Historique
Émergence du Comité Ouest Africain des Semences Paysannes contre les Impacts de l'Agriculture Industrielle
Le COASP a été créé en 2011 à Djimini, un village de la Région de Kolda au Sud du Sénégal, en présence des délégués du Bénin, du Burkina Faso, de la Gambie, de la Guinée Bissau, de la Guinée, du Mali, du Niger, du Sénégal et du Togo, en présence de BEDE (Biodiversité : Echanges et Diffusion d'Experiences) comme témoin. C'était lors de la troisième édition de la foire ouest-africaine des semences paysannes organisée tous les deux ans depuis 2007 par l'Association Sénégalaise des Producteurs de Semences Paysannes (ASPSP).
Aujourd'hui, d'autres pays se sont joint au COASP, notamment la Côte d'Ivoire, le Ghana, le Liberia, la Mauritanie et la Sierra Leone.

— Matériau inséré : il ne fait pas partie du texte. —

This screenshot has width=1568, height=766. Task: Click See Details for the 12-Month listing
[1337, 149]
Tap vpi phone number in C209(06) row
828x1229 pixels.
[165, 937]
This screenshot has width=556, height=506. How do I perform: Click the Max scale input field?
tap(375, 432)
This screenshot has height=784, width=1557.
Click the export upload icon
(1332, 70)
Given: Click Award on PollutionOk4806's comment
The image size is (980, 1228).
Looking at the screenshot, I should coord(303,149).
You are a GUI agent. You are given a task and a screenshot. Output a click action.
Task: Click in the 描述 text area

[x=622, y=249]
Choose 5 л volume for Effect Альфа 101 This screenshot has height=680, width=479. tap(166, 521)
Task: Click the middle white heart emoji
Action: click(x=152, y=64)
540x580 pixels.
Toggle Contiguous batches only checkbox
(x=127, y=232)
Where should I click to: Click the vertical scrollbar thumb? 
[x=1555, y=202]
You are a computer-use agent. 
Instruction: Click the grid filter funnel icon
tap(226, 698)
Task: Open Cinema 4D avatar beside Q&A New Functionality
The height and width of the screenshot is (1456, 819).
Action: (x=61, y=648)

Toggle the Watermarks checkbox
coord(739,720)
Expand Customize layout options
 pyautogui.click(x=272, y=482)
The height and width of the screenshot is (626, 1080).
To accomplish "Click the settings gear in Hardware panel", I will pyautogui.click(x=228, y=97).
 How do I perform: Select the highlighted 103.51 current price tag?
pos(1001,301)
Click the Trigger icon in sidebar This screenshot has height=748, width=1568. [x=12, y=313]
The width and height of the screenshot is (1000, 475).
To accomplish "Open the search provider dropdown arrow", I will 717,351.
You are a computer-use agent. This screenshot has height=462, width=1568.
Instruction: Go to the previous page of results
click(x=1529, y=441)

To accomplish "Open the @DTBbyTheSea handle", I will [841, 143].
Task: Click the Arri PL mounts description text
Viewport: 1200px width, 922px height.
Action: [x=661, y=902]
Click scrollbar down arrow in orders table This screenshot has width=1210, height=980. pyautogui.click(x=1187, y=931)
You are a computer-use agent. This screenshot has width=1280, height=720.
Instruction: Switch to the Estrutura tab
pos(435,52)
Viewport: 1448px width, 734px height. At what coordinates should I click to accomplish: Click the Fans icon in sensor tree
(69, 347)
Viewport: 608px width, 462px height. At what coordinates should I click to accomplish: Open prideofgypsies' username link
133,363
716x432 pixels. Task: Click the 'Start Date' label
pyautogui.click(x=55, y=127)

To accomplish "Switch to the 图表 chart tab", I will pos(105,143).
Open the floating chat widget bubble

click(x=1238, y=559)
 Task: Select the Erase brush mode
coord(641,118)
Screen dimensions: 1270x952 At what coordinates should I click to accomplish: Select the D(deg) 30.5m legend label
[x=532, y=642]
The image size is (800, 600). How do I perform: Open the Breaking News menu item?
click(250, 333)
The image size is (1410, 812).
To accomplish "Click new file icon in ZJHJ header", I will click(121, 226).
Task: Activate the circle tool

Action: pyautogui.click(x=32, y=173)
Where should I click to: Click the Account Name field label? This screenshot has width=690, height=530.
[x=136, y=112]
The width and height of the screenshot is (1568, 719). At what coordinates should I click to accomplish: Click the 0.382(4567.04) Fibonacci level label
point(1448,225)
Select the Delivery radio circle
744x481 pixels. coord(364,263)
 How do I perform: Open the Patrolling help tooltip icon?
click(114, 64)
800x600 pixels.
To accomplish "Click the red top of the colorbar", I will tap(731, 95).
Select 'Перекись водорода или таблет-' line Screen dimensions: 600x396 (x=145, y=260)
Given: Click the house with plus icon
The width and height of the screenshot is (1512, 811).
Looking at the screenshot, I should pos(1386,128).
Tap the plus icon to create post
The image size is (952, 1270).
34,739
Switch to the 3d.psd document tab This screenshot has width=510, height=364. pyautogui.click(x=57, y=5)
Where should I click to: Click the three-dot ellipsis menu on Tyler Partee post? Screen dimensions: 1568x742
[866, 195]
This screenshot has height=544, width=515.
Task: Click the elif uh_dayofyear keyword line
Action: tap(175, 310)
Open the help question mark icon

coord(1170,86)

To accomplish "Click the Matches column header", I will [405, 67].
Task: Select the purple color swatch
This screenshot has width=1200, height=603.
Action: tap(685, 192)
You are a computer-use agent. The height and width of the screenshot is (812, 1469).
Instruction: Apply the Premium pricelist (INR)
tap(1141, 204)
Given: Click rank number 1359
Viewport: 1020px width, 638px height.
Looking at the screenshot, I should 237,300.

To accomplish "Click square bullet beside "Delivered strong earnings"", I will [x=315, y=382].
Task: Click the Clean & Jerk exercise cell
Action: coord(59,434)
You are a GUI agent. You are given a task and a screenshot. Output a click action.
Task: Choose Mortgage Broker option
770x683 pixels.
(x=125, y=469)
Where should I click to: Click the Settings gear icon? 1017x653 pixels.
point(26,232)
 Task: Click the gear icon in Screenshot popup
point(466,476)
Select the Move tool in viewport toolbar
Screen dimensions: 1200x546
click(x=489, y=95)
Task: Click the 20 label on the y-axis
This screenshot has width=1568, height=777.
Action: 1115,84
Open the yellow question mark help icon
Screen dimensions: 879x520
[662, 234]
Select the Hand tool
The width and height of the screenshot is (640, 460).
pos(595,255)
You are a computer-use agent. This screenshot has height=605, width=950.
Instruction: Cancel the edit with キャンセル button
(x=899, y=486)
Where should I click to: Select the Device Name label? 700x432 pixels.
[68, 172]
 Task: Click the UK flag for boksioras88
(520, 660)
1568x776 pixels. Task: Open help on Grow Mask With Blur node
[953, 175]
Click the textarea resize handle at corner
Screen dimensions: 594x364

Dans ses activités de promotion de la biodiversité et des droits des paysans, le COASP s'oppose à la prolifération des semences dites améliorées très exigeantes en intrants de synthèse, à la privatisation des semences, à l'introduction des OGM dans les systèmes alimentaires et à la gouvernance non transparente du Traité international sur les ressources phytogénétiques pour l'alimentation et l'agriculture (TIRPAA), du Comité national de la biodiversité (CNB) et autres instruments similaires ayant trait à la biodiversité.
Le Bénin, le Burkina Faso, la Gambie, la Guinée Bissau, la Guinée Conakry, le Mali, le Niger, le Sénégal et le Togo.
Après ces neufs États, d'autres pays ouest-africains ont rejoint le COASP : Le Centre Afrique, la Côte d'Ivoire, le Ghana, le Libéria, la Mauritanie et la Sierra Leone.